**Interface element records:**
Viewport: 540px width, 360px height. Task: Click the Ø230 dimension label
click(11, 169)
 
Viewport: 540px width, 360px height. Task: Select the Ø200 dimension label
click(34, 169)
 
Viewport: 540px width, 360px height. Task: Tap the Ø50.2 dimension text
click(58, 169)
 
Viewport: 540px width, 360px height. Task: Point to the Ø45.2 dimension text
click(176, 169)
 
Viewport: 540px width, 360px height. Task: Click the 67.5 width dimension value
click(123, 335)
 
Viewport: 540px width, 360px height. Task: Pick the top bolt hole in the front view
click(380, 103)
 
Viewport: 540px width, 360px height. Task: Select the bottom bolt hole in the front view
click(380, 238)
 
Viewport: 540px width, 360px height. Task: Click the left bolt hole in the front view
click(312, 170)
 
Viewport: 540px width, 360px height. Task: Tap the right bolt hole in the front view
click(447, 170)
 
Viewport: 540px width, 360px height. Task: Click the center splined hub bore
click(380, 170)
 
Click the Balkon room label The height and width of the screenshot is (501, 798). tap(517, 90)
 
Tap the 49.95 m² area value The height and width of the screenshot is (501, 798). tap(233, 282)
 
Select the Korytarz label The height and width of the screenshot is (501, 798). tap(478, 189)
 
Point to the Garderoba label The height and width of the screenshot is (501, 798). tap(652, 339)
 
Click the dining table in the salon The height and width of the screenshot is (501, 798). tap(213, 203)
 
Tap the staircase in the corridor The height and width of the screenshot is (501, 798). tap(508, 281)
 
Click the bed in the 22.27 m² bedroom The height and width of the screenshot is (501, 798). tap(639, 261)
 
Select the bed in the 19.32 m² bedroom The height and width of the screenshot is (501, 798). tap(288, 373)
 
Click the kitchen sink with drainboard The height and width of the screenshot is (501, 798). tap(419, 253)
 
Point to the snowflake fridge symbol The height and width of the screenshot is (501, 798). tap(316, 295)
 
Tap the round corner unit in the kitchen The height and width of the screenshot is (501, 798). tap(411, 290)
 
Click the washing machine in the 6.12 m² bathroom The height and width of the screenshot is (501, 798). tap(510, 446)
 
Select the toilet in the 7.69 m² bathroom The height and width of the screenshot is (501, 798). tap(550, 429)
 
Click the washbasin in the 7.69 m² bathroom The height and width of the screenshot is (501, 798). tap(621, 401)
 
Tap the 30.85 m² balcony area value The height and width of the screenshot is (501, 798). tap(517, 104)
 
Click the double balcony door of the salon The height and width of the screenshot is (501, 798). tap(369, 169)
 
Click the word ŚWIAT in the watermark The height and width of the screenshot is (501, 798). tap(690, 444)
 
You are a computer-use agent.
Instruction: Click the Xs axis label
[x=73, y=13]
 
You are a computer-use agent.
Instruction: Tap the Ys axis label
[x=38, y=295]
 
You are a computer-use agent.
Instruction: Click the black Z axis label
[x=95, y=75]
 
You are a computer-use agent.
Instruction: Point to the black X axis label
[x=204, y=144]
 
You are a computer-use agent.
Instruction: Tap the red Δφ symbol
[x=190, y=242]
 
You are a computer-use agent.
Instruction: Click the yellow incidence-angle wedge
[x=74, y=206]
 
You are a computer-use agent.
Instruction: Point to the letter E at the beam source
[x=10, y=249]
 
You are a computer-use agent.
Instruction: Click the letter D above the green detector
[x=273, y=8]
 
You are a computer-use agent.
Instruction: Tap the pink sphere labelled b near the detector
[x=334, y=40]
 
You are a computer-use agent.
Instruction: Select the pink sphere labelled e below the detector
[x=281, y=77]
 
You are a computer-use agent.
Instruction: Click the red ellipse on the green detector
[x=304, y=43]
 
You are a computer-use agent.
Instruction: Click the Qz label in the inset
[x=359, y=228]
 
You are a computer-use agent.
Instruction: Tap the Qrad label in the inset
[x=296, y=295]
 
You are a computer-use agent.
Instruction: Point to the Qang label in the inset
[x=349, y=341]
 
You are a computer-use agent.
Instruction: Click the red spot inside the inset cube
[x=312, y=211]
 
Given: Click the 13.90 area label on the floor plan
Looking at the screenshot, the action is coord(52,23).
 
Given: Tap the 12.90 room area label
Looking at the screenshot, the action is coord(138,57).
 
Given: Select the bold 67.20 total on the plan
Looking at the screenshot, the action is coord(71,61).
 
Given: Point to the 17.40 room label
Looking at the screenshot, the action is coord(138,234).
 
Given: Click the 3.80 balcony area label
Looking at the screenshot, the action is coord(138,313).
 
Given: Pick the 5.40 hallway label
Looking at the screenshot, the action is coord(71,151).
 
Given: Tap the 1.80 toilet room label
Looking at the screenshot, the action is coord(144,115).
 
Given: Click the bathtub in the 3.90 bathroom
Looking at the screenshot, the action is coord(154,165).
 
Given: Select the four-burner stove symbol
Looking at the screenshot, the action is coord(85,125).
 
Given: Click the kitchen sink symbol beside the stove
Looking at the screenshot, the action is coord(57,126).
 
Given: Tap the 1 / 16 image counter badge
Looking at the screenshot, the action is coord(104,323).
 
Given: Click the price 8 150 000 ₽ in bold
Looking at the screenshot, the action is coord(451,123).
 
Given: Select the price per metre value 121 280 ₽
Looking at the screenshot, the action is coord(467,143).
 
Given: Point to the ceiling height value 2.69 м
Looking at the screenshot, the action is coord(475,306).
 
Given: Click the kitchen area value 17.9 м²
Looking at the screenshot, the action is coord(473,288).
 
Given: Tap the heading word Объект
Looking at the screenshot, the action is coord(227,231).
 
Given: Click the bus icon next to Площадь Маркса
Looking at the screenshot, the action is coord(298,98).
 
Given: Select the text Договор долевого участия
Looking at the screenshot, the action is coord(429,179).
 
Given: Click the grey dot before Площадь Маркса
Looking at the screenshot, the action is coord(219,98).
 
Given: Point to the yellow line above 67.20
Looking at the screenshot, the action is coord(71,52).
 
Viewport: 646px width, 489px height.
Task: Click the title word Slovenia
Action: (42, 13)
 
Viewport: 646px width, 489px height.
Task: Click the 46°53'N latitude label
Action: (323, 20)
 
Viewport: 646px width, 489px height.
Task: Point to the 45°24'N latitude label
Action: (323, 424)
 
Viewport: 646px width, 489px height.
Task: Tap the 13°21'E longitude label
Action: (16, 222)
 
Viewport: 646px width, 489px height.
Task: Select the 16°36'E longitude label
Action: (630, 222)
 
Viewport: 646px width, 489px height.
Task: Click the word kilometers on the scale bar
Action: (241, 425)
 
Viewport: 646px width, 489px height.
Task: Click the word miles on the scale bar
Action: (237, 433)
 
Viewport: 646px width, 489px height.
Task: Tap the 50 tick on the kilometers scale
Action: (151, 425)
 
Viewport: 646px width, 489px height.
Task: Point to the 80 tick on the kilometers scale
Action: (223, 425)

**Task directions:**
Print the whole listing above again, line for line and unchanged.

**Result for this exercise:**
Viewport: 540px width, 360px height. Task: Click the Ø230 dimension label
click(11, 169)
 
Viewport: 540px width, 360px height. Task: Select the Ø200 dimension label
click(34, 169)
 
Viewport: 540px width, 360px height. Task: Tap the Ø50.2 dimension text
click(58, 169)
 
Viewport: 540px width, 360px height. Task: Point to the Ø45.2 dimension text
click(176, 169)
 
Viewport: 540px width, 360px height. Task: Click the 67.5 width dimension value
click(123, 335)
 
Viewport: 540px width, 360px height. Task: Pick the top bolt hole in the front view
click(380, 103)
 
Viewport: 540px width, 360px height. Task: Select the bottom bolt hole in the front view
click(380, 238)
 
Viewport: 540px width, 360px height. Task: Click the left bolt hole in the front view
click(312, 170)
 
Viewport: 540px width, 360px height. Task: Tap the right bolt hole in the front view
click(447, 170)
 
Viewport: 540px width, 360px height. Task: Click the center splined hub bore
click(380, 170)
 
Click the Balkon room label The height and width of the screenshot is (501, 798). tap(517, 90)
 
Tap the 49.95 m² area value The height and width of the screenshot is (501, 798). tap(233, 282)
 
Select the Korytarz label The height and width of the screenshot is (501, 798). tap(478, 189)
 
Point to the Garderoba label The height and width of the screenshot is (501, 798). tap(652, 339)
 
Click the dining table in the salon The height and width of the screenshot is (501, 798). tap(213, 203)
 
Tap the staircase in the corridor The height and width of the screenshot is (501, 798). tap(508, 281)
 
Click the bed in the 22.27 m² bedroom The height and width of the screenshot is (501, 798). tap(639, 261)
 
Select the bed in the 19.32 m² bedroom The height and width of the screenshot is (501, 798). tap(288, 373)
 
Click the kitchen sink with drainboard The height and width of the screenshot is (501, 798). tap(419, 253)
 
Point to the snowflake fridge symbol The height and width of the screenshot is (501, 798). tap(316, 295)
 
Tap the round corner unit in the kitchen The height and width of the screenshot is (501, 798). tap(411, 290)
 
Click the washing machine in the 6.12 m² bathroom The height and width of the screenshot is (501, 798). tap(510, 446)
 
Select the toilet in the 7.69 m² bathroom The height and width of the screenshot is (501, 798). tap(550, 429)
 
Click the washbasin in the 7.69 m² bathroom The height and width of the screenshot is (501, 798). tap(621, 401)
 
Tap the 30.85 m² balcony area value The height and width of the screenshot is (501, 798). tap(517, 104)
 
Click the double balcony door of the salon The height and width of the screenshot is (501, 798). tap(369, 169)
 
Click the word ŚWIAT in the watermark The height and width of the screenshot is (501, 798). tap(690, 444)
 
You are a computer-use agent.
Instruction: Click the Xs axis label
[x=73, y=13]
 
You are a computer-use agent.
Instruction: Tap the Ys axis label
[x=38, y=295]
 
You are a computer-use agent.
Instruction: Click the black Z axis label
[x=95, y=75]
 
You are a computer-use agent.
Instruction: Point to the black X axis label
[x=204, y=144]
 
You are a computer-use agent.
Instruction: Tap the red Δφ symbol
[x=190, y=242]
 
You are a computer-use agent.
Instruction: Click the yellow incidence-angle wedge
[x=74, y=206]
 
You are a computer-use agent.
Instruction: Point to the letter E at the beam source
[x=10, y=249]
 
You are a computer-use agent.
Instruction: Click the letter D above the green detector
[x=273, y=8]
 
You are a computer-use agent.
Instruction: Tap the pink sphere labelled b near the detector
[x=334, y=40]
 
You are a computer-use agent.
Instruction: Select the pink sphere labelled e below the detector
[x=281, y=77]
 
You are a computer-use agent.
Instruction: Click the red ellipse on the green detector
[x=304, y=43]
 
You are a computer-use agent.
Instruction: Click the Qz label in the inset
[x=359, y=228]
 
You are a computer-use agent.
Instruction: Tap the Qrad label in the inset
[x=296, y=295]
 
You are a computer-use agent.
Instruction: Point to the Qang label in the inset
[x=349, y=341]
 
You are a computer-use agent.
Instruction: Click the red spot inside the inset cube
[x=312, y=211]
 
Given: Click the 13.90 area label on the floor plan
Looking at the screenshot, the action is coord(52,23).
 
Given: Tap the 12.90 room area label
Looking at the screenshot, the action is coord(138,57).
 
Given: Select the bold 67.20 total on the plan
Looking at the screenshot, the action is coord(71,61).
 
Given: Point to the 17.40 room label
Looking at the screenshot, the action is coord(138,234).
 
Given: Click the 3.80 balcony area label
Looking at the screenshot, the action is coord(138,313).
 
Given: Pick the 5.40 hallway label
Looking at the screenshot, the action is coord(71,151).
 
Given: Tap the 1.80 toilet room label
Looking at the screenshot, the action is coord(144,115).
 
Given: Click the bathtub in the 3.90 bathroom
Looking at the screenshot, the action is coord(154,165).
 
Given: Select the four-burner stove symbol
Looking at the screenshot, the action is coord(85,125).
 
Given: Click the kitchen sink symbol beside the stove
Looking at the screenshot, the action is coord(57,126).
 
Given: Tap the 1 / 16 image counter badge
Looking at the screenshot, the action is coord(104,323).
 
Given: Click the price 8 150 000 ₽ in bold
Looking at the screenshot, the action is coord(451,123).
 
Given: Select the price per metre value 121 280 ₽
Looking at the screenshot, the action is coord(467,143).
 
Given: Point to the ceiling height value 2.69 м
Looking at the screenshot, the action is coord(475,306).
 
Given: Click the kitchen area value 17.9 м²
Looking at the screenshot, the action is coord(473,288).
 
Given: Tap the heading word Объект
Looking at the screenshot, the action is coord(227,231).
 
Given: Click the bus icon next to Площадь Маркса
Looking at the screenshot, the action is coord(298,98).
 
Given: Select the text Договор долевого участия
Looking at the screenshot, the action is coord(429,179).
 
Given: Click the grey dot before Площадь Маркса
Looking at the screenshot, the action is coord(219,98).
 
Given: Point to the yellow line above 67.20
Looking at the screenshot, the action is coord(71,52).
 
Viewport: 646px width, 489px height.
Task: Click the title word Slovenia
Action: (42, 13)
 
Viewport: 646px width, 489px height.
Task: Click the 46°53'N latitude label
Action: (323, 20)
 
Viewport: 646px width, 489px height.
Task: Point to the 45°24'N latitude label
Action: (323, 424)
 
Viewport: 646px width, 489px height.
Task: Tap the 13°21'E longitude label
Action: (16, 222)
 
Viewport: 646px width, 489px height.
Task: Select the 16°36'E longitude label
Action: (630, 222)
 
Viewport: 646px width, 489px height.
Task: Click the word kilometers on the scale bar
Action: (241, 425)
 
Viewport: 646px width, 489px height.
Task: Click the word miles on the scale bar
Action: (237, 433)
 
Viewport: 646px width, 489px height.
Task: Tap the 50 tick on the kilometers scale
Action: (151, 425)
 
Viewport: 646px width, 489px height.
Task: Point to the 80 tick on the kilometers scale
Action: (223, 425)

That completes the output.